▶ YOUR INSTRUCTIONS
Render the stretch of entries from the line containing "You are a GUI" through the line containing "The image size is (834, 644)." as a JSON list of strings, one string per line, leaving out blank lines.

▶ DATA SHOWN
--
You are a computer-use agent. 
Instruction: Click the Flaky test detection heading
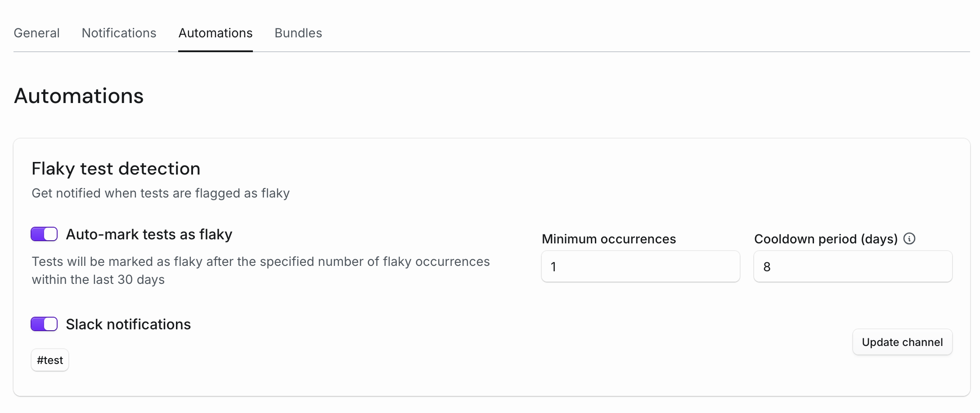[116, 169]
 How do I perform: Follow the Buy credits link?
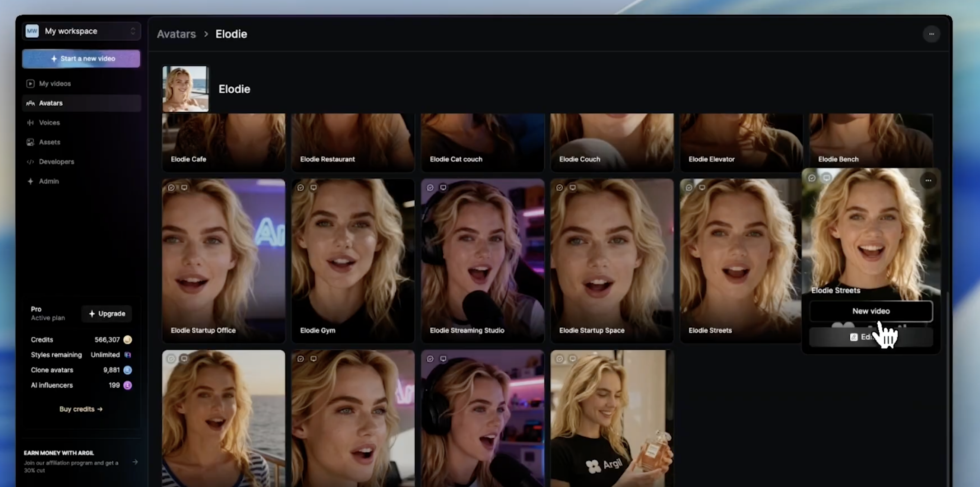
--
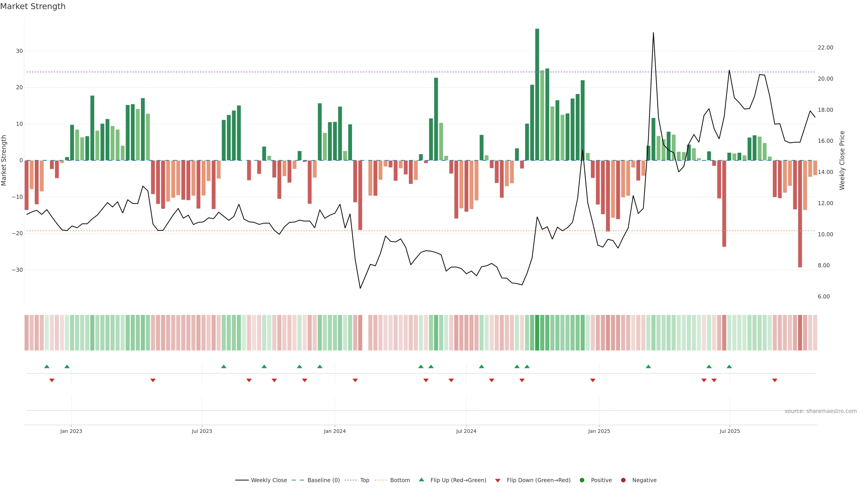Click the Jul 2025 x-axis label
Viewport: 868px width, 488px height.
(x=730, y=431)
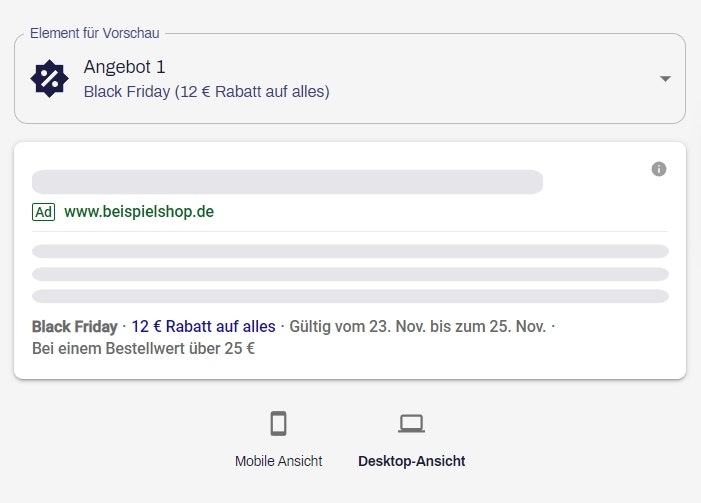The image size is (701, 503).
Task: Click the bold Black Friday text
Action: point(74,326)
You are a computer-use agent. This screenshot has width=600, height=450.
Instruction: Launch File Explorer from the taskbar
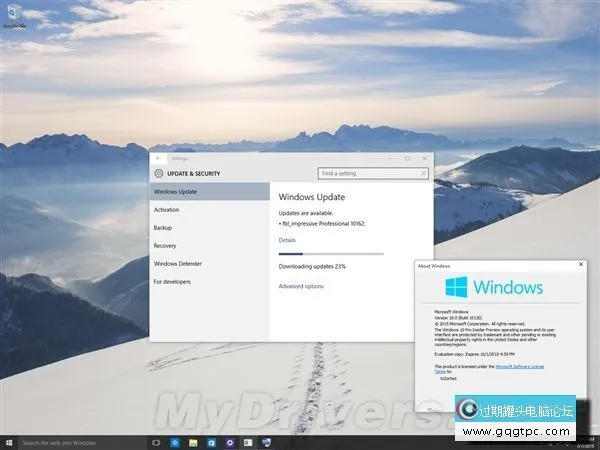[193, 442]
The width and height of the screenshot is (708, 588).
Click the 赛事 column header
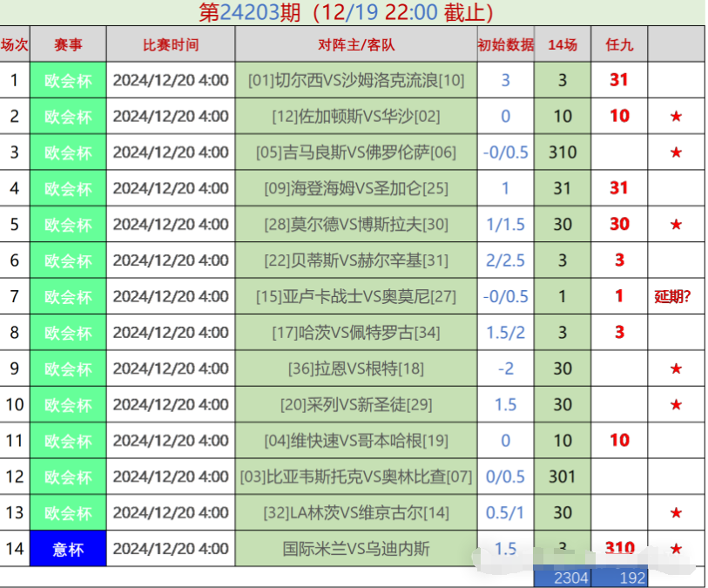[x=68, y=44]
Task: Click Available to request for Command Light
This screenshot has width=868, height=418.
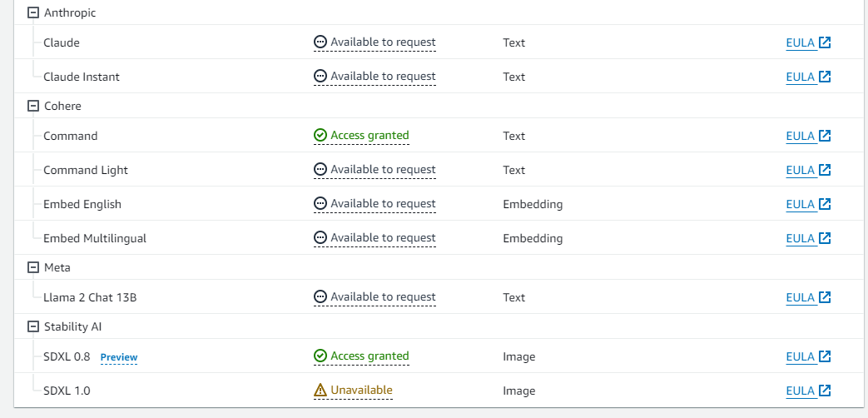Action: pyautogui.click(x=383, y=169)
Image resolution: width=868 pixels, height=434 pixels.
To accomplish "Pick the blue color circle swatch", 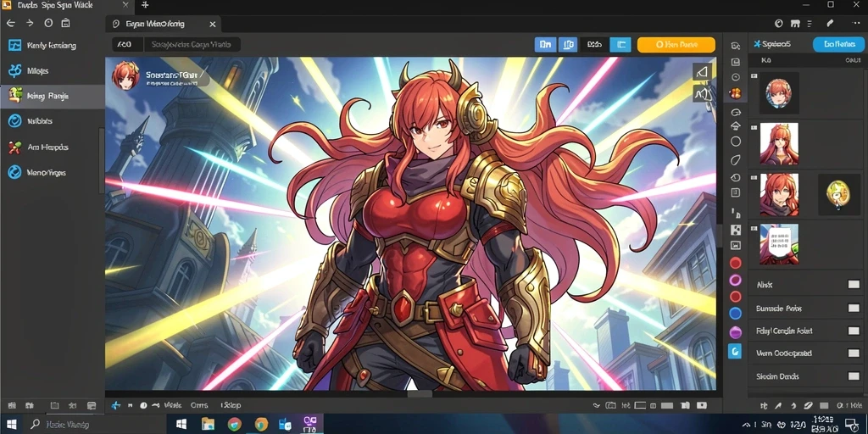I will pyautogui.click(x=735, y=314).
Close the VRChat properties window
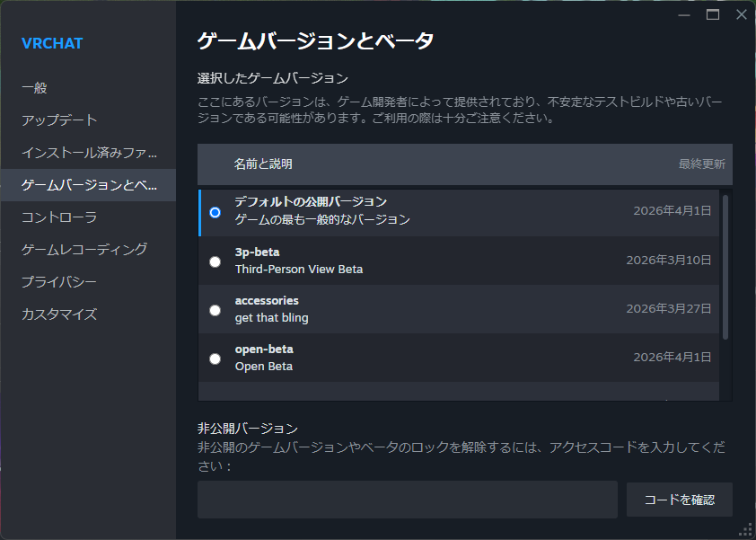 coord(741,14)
--
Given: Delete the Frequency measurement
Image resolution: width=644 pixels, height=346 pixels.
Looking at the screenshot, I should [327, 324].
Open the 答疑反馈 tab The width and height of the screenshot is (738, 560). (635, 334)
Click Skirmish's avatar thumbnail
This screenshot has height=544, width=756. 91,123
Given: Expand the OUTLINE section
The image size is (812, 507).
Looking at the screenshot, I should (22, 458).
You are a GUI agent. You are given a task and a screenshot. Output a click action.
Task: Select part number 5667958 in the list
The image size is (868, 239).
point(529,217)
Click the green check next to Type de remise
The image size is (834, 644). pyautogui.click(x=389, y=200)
--
▶ RESPONSE BELOW
[
  "You are a GUI agent. You are given a task and a screenshot. Output a click action.",
  "Task: Select part number 5667958 in the list",
  "The image size is (868, 239).",
  "point(529,217)",
  "Click the green check next to Type de remise",
  "The image size is (834, 644). pyautogui.click(x=389, y=200)"
]